Persija vs Persib: I.League Terapkan Face Recognition untuk Suporter
Hery Kurniawan September 11, 2026 10:00 PM

Liputan6.com, Jakarta - I.League menyiapkan pengamanan berlapis untuk duel Persija Jakarta kontra Persib Bandung di BRI Super League. Pertandingan dijadwalkan berlangsung di Stadion Utama Gelora Bung Karno (SUGBK), Jakarta, Sabtu (12/9/2026).

El Clasico Indonesia ini akan berada di bawah pengawasan ekstra ketat. Operator liga mengerahkan perangkat identifikasi penonton dan pemetaan potensi kerawanan di sejumlah area tribun.

Oknum yang memicu kericuhan berisiko menerima sanksi berat, termasuk larangan menghadiri pertandingan liga di stadion seumur hidup, terpisah dari proses penindakan oleh kepolisian.

Integrasi Sobat Liga untuk Pengenalan Wajah

Direktur Utama I.League, Ferry Paulus memberikan keterangan dalam konfrensi pers BRI Super League 2025/2026 di SCTV Tower, Jakarta, Minggu (3/8/2025). (Bola.com/M Ichsan)
Direktur Utama I.League, Ferry Paulus memberikan keterangan dalam konfrensi pers BRI Super League 2025/2026 di SCTV Tower, Jakarta, Minggu (3/8/2025). (Bola.com/M Ichsan)

Direktur Utama I.League, Ferry Paulus, menjelaskan kamera pemindai wajah akan dipasang di beberapa titik dan sektor tribun yang dinilai rawan potensi gesekan. Pemetaan ini ditujukan agar pengawasan bisa lebih presisi sesuai karakter tiap sektor.

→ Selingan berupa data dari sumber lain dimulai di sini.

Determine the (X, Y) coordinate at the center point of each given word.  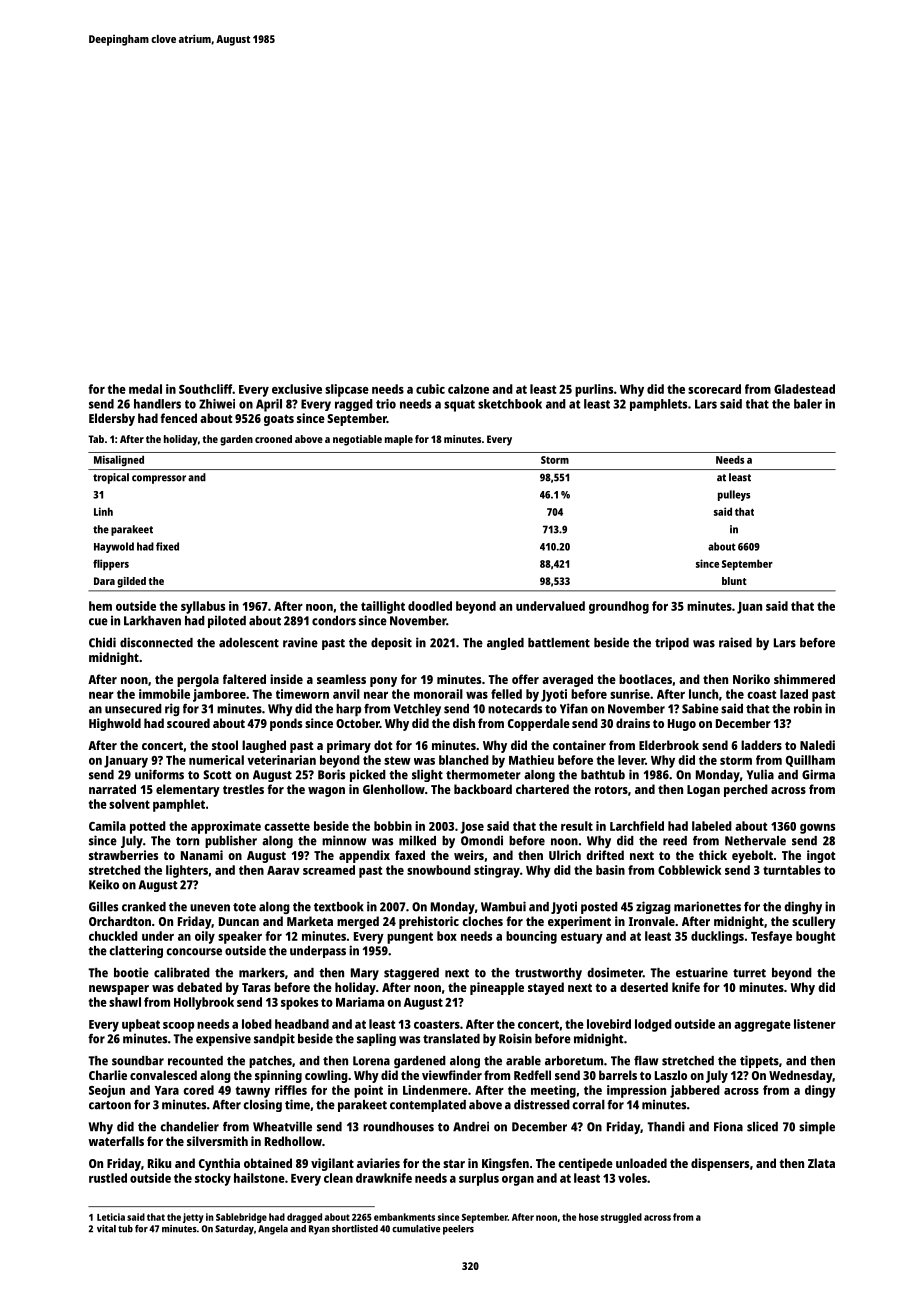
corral (588, 1105)
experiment (579, 922)
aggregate (762, 1026)
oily (205, 937)
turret (749, 973)
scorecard (714, 389)
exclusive (297, 389)
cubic (430, 389)
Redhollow (293, 1141)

Ferry memaparkan, teknologi pengenal wajah tersebut terhubung langsung dengan sistem payment gateway resmi milik operator kompetisi, Sobat Liga. Integrasi ini memungkinkan verifikasi penonton dan penelusuran data yang relevan ketika dibutuhkan otoritas penyelenggara.

"Kami di I League juga membuat sistem payment gateway bernama Sobat Liga, yang dapat mengakomodir face recognitio n," ujar Ferry Paulus.

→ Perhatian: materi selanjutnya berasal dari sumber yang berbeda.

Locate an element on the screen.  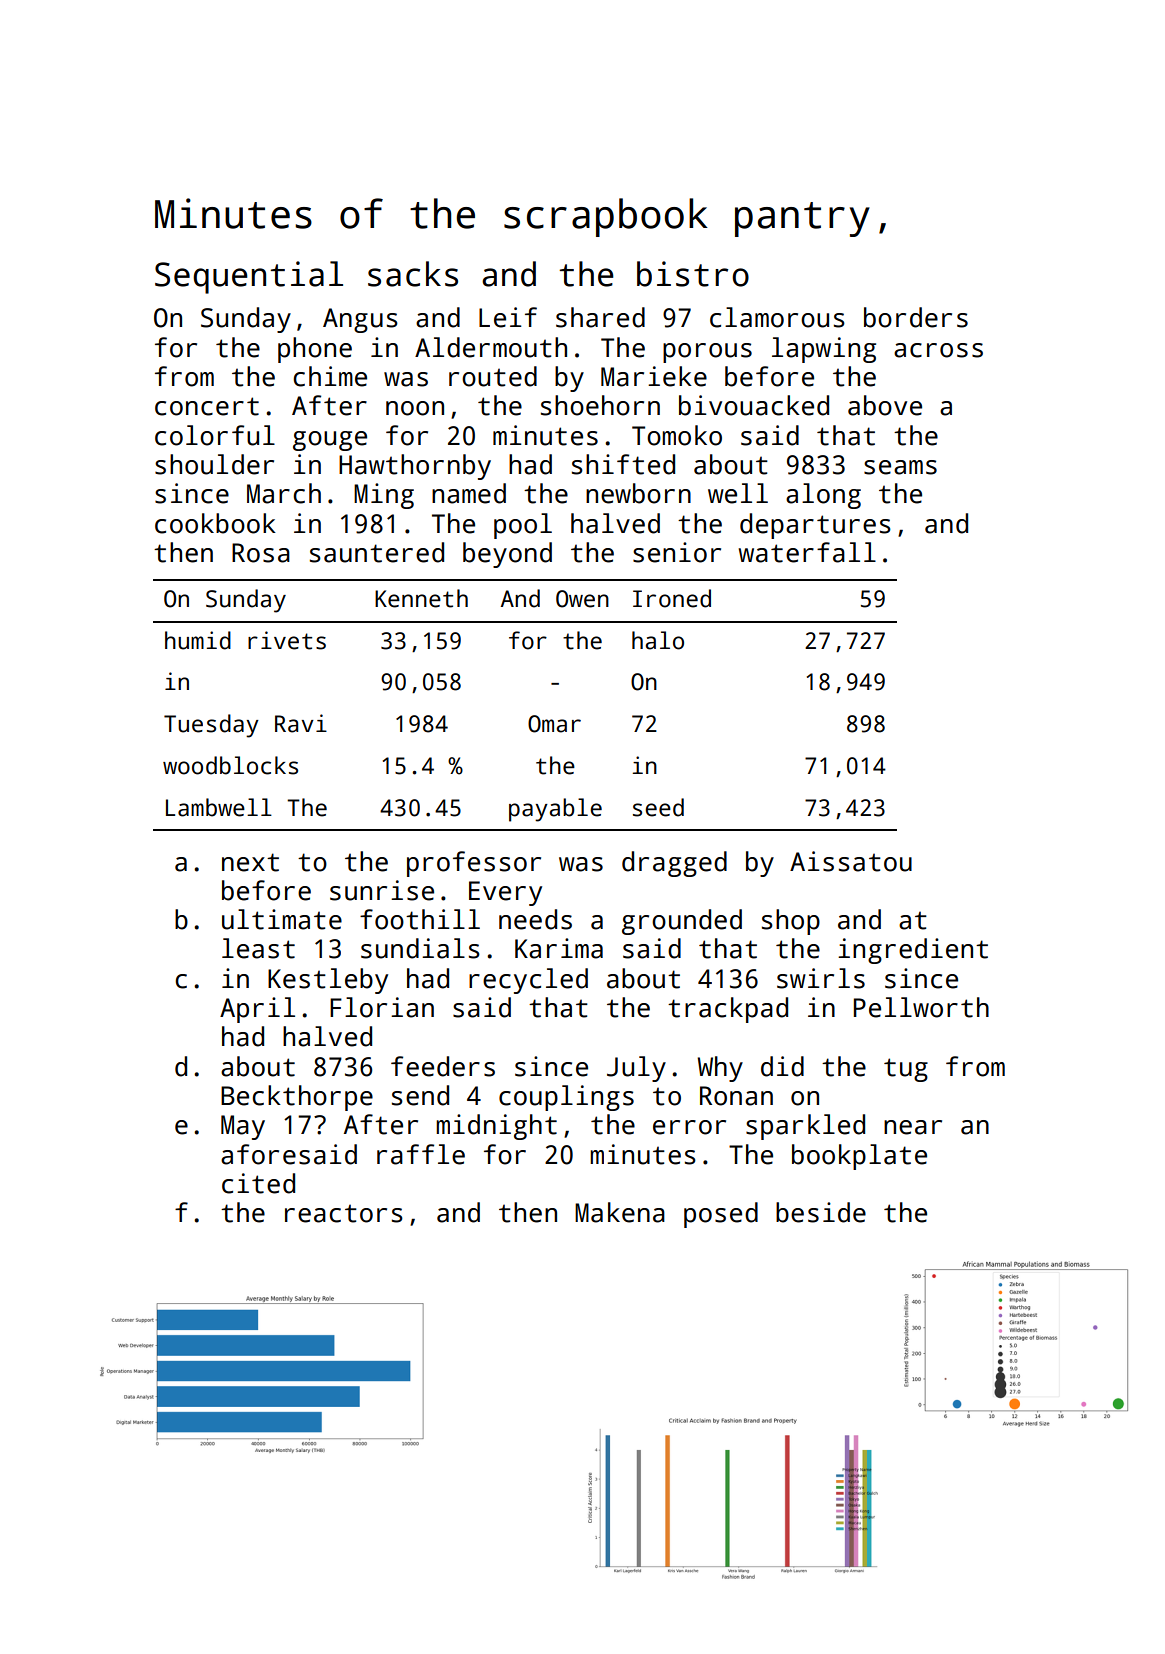
cited is located at coordinates (258, 1183).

"Di beberapa titik sektor akan terlihat mana saja yang ada kemungkinan membuat hal-hal kegaduhan dan sebagainya," sambung mantan petinggi Persija Jakarta tersebut.

Sanksi Seumur Hidup untuk Pelanggaran Anarkis

Menurut Ferry, kehadiran pemindai wajah memudahkan petugas keamanan memetakan sumber kerawanan dan mempercepat penindakan terhadap pelanggaran yang terjadi di dalam stadion.

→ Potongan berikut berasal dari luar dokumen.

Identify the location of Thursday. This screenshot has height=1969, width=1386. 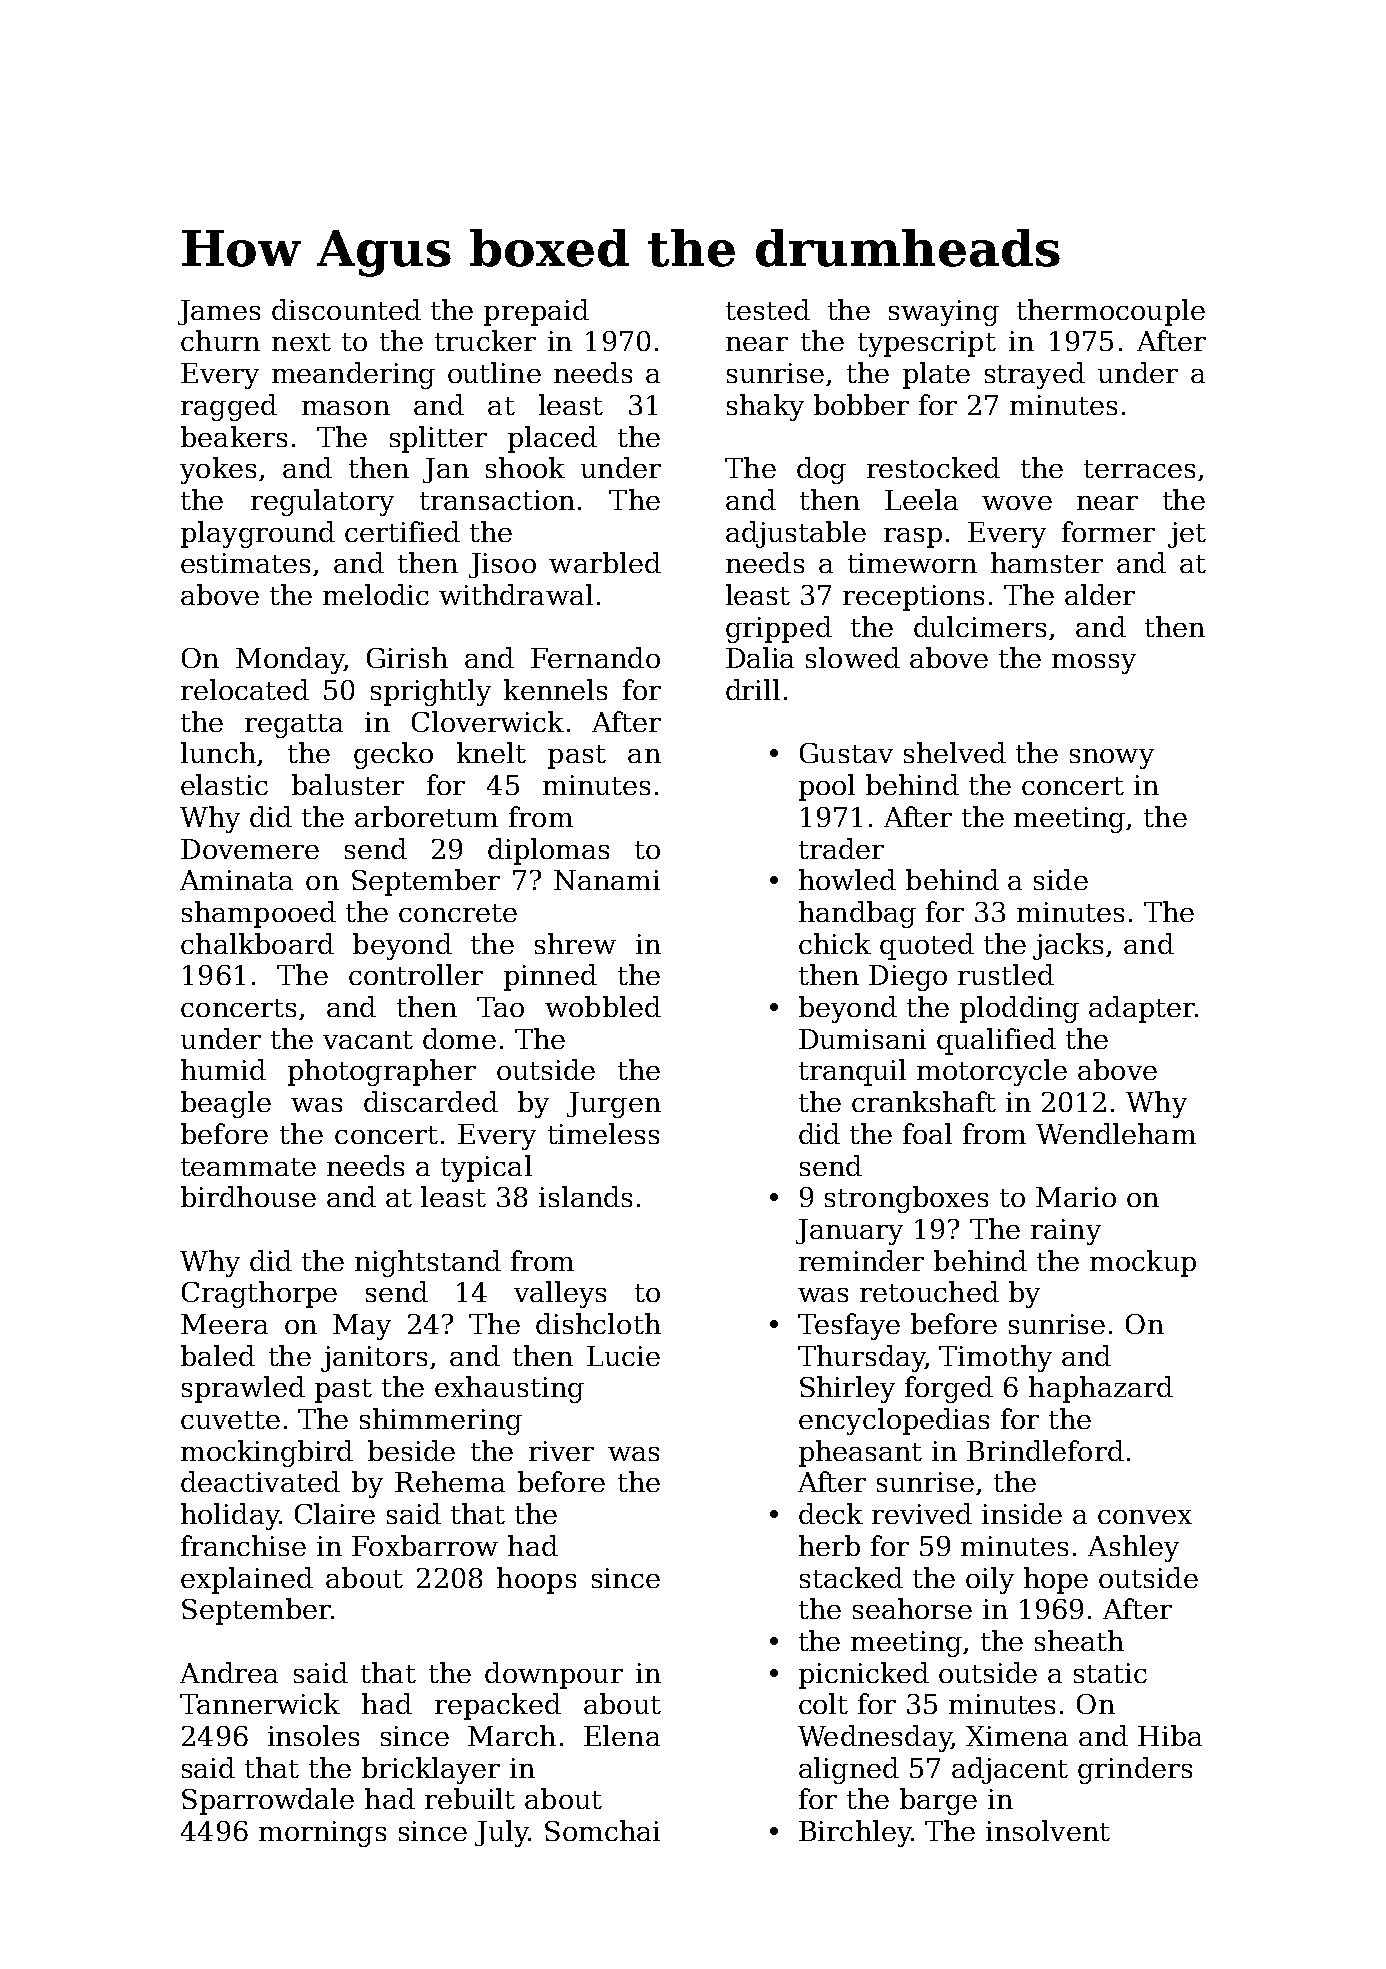
(861, 1358).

Jika ditemukan tindakan anarkis atau pelanggaran berat, pelaku tidak hanya berhadapan dengan proses hukum kepolisian, tetapi juga sanksi sosial dan administratif dari pihak penyelenggara kompetisi.

"Suporter yang terbukti anarkis bisa dijatuhi hukuman larangan menyaksikan pertandingan secara langsung di stadion seumur hidup," tegas Ferry.

Selain langkah pengetatan dari sisi operator, I League juga mengimbau manajemen Persija Jakarta dan Persib Bandung untuk aktif mengedukasi serta mengambil tindakan tegas terhadap basis pendukung masing-masing demi menjaga kondusivitas sepanjang pertandingan.